PASSAGE TO READ
But here a short time ago, a bald, or nearly bald, man about 35 years of age spoke to me in the 59th St. Childs restaurant. Says he, “Aren’t you the professor that looked me over some 15 or 20 years ago in McFadden’s restaurant?” I recollected the circumstances, but while he recognized me, I never would have known him. He said, “I never took any medicine that time ,but just the fruit, mostly apples, for 5 years I guess, and nothing else. And I do not regret the course I pursued.”
He said he was a carpenter, had always had plenty of work, and was a bachelor. He certainly had lost his hair, though some of it had come in. He looked fairly well, yet there was a bad look to his skin. Of course, some do pull through it, but I think in his case a touch of the regular mars medicine would have saved him his hair – and possibly some trouble in the future that he knows not yet.
Another day while I was eating in a restaurant, I was irritated over some troublesome case or problem, and as the idea unconsciously arose I found I was talking a bit to myself. (It’s common for Wall St. men to be caught doing this.) The man opposite me looked up, plainly showing alarm. I said, “I’m all right,” and went on eating as if he were satisfied I wasn’t dangerous.

Stored items
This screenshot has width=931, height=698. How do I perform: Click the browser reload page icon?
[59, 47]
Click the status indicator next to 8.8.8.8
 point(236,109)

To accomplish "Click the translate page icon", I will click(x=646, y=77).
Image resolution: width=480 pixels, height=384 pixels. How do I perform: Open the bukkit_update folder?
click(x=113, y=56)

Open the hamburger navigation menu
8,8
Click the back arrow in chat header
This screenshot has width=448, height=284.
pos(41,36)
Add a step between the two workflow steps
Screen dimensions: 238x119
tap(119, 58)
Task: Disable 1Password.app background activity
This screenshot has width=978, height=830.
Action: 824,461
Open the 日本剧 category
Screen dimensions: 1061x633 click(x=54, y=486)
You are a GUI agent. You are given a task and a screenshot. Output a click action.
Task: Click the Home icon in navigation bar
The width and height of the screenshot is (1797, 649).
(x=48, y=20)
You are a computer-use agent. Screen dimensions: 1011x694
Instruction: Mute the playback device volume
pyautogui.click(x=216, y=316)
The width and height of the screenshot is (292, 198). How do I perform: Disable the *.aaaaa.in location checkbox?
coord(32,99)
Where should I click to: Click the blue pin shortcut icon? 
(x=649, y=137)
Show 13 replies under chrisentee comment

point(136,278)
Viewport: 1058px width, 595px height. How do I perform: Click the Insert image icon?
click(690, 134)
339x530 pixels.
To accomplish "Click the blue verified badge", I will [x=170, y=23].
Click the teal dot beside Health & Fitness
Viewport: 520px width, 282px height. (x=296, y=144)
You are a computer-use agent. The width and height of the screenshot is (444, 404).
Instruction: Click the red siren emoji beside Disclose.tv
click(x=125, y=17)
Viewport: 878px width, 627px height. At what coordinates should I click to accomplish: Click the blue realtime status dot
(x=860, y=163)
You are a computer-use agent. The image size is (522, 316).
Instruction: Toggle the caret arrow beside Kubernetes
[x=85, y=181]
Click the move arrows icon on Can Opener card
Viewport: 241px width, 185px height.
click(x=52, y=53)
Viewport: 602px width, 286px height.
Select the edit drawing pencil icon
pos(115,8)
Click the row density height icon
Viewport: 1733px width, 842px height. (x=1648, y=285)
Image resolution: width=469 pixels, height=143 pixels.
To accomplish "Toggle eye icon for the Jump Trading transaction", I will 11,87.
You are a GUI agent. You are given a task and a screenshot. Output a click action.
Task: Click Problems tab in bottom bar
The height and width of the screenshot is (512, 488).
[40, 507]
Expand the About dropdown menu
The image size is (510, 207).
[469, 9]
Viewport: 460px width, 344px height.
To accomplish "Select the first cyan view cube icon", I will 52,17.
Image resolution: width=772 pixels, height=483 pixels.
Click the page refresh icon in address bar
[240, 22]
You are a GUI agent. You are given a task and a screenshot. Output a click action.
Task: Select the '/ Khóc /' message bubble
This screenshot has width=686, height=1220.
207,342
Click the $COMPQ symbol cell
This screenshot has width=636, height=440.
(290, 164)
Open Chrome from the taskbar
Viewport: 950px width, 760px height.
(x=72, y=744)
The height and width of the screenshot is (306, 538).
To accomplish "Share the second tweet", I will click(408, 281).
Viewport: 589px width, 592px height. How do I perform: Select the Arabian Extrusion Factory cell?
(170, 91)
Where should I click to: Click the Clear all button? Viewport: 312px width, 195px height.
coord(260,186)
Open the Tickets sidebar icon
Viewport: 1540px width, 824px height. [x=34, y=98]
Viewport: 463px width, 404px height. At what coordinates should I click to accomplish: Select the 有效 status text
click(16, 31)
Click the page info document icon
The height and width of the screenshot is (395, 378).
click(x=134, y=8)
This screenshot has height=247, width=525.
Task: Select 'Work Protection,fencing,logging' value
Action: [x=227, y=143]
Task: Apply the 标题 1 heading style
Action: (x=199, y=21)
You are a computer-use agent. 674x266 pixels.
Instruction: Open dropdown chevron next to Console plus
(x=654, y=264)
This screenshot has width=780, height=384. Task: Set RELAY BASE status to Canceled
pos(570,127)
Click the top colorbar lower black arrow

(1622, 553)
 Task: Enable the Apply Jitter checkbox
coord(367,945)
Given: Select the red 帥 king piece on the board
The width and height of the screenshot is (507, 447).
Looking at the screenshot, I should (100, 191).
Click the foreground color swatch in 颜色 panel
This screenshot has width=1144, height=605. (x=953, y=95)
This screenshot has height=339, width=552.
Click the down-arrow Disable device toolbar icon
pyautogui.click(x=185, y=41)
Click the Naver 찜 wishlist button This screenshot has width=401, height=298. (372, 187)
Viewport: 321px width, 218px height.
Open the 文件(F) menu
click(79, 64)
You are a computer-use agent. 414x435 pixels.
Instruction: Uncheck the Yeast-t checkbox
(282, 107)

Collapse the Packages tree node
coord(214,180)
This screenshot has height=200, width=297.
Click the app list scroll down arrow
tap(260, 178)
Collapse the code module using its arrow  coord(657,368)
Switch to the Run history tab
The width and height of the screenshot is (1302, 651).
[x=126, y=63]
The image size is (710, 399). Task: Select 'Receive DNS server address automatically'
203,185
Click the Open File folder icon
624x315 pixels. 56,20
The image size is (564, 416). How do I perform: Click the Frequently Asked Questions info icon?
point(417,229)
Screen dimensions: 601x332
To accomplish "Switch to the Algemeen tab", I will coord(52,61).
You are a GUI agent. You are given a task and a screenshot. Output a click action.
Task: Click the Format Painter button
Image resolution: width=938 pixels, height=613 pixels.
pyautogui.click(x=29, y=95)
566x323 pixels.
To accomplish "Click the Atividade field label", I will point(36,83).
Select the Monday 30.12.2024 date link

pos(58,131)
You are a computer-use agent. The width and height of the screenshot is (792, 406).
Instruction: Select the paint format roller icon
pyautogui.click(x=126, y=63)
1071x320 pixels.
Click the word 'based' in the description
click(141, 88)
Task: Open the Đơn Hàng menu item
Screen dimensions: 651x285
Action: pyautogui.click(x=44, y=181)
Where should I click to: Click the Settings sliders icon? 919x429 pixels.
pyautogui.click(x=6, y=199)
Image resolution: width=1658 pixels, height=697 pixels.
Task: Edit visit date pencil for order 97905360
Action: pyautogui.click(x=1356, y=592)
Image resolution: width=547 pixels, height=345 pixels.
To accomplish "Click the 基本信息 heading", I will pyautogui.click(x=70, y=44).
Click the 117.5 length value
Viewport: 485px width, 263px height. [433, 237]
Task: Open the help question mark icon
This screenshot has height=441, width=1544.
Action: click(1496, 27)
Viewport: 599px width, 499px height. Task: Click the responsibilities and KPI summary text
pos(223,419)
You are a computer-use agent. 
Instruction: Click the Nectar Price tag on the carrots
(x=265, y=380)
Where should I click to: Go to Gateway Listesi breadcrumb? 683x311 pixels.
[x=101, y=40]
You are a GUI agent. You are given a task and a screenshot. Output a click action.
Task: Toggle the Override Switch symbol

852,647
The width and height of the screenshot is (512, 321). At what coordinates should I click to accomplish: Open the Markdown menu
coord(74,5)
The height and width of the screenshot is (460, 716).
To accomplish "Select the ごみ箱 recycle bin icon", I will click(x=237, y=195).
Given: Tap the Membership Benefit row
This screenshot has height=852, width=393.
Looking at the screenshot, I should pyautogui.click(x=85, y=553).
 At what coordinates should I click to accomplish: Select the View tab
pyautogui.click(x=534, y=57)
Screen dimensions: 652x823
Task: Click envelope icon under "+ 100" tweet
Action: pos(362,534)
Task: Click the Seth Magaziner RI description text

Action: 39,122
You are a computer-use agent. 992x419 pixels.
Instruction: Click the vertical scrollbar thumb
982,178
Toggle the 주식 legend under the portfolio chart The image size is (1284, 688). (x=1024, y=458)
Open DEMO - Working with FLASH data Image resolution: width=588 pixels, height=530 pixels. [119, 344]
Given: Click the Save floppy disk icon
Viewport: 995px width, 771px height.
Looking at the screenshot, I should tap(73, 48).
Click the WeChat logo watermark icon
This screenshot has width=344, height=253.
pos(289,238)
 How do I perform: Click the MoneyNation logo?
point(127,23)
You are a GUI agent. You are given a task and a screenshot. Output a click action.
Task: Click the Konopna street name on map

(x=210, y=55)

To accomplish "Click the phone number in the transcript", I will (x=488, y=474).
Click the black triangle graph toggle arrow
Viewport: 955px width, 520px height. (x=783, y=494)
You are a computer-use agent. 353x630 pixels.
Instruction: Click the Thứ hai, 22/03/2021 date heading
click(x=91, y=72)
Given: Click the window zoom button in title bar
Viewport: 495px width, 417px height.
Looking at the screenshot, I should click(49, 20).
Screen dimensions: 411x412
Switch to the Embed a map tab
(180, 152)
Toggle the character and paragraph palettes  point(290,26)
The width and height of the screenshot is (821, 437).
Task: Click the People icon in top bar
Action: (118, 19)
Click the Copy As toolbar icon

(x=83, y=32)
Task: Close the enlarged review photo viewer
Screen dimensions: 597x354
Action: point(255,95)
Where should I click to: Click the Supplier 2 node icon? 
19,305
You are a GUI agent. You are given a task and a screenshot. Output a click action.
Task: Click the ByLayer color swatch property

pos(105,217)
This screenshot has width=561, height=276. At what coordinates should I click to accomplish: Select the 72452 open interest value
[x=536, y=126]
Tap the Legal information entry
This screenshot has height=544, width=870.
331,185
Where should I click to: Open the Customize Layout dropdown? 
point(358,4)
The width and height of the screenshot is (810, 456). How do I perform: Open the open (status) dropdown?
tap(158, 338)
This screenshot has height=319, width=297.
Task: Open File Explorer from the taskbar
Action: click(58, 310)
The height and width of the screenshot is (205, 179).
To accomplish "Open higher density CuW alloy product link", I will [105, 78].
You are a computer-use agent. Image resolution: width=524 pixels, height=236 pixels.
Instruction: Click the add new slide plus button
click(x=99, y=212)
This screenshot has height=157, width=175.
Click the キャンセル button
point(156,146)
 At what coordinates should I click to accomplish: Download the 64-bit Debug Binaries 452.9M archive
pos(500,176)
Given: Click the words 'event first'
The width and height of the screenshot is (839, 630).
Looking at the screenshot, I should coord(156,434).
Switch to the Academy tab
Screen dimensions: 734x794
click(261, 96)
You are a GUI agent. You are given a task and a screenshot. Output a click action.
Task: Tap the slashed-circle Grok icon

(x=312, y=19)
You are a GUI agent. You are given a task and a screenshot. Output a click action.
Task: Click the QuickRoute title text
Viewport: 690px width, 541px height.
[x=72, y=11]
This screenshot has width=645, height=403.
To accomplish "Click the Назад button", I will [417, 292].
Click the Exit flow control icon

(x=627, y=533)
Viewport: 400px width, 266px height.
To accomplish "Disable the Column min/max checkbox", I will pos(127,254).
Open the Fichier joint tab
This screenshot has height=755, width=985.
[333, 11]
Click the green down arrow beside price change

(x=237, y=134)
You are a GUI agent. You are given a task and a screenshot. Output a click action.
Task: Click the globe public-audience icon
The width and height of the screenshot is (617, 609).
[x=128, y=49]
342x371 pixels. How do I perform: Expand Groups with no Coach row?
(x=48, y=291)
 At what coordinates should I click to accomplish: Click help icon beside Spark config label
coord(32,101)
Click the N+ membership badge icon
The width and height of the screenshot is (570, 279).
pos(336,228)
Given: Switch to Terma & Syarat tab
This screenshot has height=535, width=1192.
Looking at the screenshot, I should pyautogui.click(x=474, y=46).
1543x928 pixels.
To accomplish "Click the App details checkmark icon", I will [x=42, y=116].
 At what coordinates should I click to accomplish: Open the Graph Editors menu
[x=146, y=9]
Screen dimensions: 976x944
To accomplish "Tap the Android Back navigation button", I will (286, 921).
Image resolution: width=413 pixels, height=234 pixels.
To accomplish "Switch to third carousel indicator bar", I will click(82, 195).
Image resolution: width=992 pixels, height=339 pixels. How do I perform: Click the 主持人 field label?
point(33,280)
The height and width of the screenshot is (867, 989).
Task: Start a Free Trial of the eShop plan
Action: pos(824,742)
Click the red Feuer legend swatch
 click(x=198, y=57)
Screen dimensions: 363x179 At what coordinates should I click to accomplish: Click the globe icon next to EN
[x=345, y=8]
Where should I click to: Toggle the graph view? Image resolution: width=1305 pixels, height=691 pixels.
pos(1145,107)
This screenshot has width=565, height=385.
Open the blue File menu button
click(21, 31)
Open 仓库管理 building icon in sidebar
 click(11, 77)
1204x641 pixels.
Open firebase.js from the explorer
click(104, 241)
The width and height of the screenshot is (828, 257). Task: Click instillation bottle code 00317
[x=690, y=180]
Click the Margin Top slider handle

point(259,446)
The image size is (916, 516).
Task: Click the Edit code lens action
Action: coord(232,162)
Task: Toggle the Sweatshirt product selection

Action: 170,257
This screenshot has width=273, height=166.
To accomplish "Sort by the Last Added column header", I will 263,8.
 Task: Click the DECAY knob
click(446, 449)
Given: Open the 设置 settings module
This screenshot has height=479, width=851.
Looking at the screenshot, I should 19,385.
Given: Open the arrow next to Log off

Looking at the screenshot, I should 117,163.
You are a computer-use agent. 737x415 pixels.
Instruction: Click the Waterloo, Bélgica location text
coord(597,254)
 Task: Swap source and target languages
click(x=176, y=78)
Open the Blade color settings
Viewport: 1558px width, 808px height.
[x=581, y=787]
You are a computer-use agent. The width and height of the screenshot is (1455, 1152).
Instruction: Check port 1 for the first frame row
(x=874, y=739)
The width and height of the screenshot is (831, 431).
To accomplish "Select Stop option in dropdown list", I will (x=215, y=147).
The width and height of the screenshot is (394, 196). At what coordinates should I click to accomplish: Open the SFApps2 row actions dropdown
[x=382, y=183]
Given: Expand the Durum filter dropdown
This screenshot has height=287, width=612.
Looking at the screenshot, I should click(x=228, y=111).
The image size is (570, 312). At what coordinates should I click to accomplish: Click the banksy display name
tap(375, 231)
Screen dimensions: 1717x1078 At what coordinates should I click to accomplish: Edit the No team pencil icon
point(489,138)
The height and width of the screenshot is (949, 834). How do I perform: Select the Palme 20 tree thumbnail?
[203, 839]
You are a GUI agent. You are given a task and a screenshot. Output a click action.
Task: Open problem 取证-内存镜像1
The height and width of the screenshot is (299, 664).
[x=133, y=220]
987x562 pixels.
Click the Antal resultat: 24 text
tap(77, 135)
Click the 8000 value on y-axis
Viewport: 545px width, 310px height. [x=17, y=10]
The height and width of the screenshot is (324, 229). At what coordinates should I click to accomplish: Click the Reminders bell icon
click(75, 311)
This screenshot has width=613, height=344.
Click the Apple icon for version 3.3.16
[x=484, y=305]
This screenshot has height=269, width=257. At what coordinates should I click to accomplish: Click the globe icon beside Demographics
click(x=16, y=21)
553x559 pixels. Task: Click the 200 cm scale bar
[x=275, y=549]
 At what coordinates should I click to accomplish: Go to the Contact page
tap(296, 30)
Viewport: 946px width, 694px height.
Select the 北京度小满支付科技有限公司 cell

PROBLEMS TO SOLVE
**a)** Output the part of the passage about restaurant encounters that starts with the words containing "He said he was" and ends with "knows not yet.".
**b)** List every number written in digits in the passage about restaurant encounters.
**c)** Take the passage about restaurant encounters further, picking up after its last sentence.

EXERCISE ANSWERS
**a)**
He said he was a carpenter, had always had plenty of work, and was a bachelor. He certainly had lost his hair, though some of it had come in. He looked fairly well, yet there was a bad look to his skin. Of course, some do pull through it, but I think in his case a touch of the regular mars medicine would have saved him his hair – and possibly some trouble in the future that he knows not yet.

**b)** 35, 59 (in "59th St."), 15, 20, 5

**c)**
The Automat in my neighborhood (west 72nd St.) has been open about three weeks, and it is still full. I say full, for it’s now 1:30 and the group floor is still full, with more coming in as I came out. I noticed they were apparently country people. Some of the restaurants near by are now regaining some of the old customers who left when the Automat first opened. But still, the Automat is full. Where do they come from? I know one man who has closed his house and he and his family, at least, use the Automat.
This place is cool, much more so than any of the others in the city. And yet it’s not cool enough these hot days. For I notice that after being in there a while, it seems to get hot. I wonder about that.
As I dodge about a good deal in the city and visit Automats or other eating places, I have opportunity to criticize. For instance, I have never seen in a an Automat a boiled potato that was boiled enough, and I have noticed the fact in several. I also notice that while these places are clean, they could be cleaner, especially in the downtown ones where the rougher-dressed people come in. It is certainly a great attraction to have the floors scrupulously clean. This could be done by having a special boy with a mop doing nothing else all day.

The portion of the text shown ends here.